(Stored data)
=== Section Start ===

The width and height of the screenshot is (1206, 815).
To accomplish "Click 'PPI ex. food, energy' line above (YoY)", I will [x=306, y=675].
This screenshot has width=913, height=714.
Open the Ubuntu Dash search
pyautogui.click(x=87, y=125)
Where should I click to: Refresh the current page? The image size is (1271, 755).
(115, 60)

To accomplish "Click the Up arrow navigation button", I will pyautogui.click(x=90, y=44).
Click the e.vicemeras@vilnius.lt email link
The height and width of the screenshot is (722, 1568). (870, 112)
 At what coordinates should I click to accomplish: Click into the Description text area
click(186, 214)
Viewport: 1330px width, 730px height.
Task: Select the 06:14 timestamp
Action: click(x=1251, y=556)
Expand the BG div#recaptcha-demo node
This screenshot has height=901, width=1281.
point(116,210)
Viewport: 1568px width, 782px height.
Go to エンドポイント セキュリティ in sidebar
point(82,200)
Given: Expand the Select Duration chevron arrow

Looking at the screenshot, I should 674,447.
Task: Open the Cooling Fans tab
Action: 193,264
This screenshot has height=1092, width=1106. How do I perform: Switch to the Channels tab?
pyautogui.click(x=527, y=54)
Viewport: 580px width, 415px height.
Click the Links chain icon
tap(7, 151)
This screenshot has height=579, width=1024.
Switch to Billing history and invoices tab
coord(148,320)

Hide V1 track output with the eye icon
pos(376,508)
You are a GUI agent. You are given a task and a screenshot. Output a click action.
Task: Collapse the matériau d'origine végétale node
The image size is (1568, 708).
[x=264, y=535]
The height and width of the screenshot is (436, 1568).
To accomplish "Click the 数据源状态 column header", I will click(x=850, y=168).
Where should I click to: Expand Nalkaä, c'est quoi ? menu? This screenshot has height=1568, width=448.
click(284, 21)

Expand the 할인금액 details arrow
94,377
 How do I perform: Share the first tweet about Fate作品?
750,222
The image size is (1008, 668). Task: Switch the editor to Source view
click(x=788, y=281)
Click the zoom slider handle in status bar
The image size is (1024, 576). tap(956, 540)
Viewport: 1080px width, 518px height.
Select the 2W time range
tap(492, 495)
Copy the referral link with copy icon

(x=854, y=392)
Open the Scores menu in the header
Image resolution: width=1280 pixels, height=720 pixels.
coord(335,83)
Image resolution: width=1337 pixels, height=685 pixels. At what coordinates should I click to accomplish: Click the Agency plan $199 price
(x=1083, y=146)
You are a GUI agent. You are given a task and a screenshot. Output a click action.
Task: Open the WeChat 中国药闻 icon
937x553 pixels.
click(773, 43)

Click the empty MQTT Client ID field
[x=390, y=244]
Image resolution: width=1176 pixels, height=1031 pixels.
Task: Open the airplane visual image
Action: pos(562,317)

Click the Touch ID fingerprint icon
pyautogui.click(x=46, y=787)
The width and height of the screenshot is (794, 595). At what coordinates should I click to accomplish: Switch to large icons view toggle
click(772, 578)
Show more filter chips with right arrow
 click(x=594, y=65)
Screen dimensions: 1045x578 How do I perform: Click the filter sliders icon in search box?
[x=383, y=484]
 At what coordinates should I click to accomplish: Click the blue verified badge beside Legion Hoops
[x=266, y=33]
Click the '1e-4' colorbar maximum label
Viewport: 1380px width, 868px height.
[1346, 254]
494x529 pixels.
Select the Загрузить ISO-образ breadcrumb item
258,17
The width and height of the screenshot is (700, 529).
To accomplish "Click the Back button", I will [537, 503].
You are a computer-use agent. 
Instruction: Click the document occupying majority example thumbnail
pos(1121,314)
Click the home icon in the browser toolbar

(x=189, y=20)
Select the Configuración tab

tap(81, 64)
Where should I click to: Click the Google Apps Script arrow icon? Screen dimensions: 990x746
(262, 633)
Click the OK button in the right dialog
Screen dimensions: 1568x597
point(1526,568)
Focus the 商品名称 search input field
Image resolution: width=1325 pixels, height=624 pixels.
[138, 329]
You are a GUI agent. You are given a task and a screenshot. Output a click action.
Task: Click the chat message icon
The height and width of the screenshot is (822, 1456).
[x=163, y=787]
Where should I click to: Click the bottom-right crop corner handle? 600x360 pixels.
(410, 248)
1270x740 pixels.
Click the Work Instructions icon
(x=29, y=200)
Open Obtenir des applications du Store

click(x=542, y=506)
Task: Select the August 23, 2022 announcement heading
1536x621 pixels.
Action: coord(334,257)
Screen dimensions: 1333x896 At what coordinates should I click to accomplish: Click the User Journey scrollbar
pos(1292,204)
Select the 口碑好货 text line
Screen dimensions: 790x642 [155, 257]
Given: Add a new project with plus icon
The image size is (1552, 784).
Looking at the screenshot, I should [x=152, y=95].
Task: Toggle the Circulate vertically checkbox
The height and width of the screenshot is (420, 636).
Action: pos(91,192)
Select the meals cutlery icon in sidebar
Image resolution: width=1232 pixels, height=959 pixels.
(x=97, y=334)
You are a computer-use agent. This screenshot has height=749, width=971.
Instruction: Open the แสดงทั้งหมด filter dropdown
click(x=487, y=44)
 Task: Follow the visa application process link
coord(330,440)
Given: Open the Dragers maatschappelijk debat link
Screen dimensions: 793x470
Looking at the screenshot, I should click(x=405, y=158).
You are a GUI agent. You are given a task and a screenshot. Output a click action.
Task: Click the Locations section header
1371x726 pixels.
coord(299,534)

=== Section End ===

Assignment: Reproduce exactly the lines above from the line with "The image size is (1008, 668)." to the line with "Viewport: 1080px width, 518px height.", including both, and add nothing.

Output for this exercise:
The image size is (1008, 668). Task: Switch the editor to Source view
click(x=788, y=281)
Click the zoom slider handle in status bar
The image size is (1024, 576). tap(956, 540)
Viewport: 1080px width, 518px height.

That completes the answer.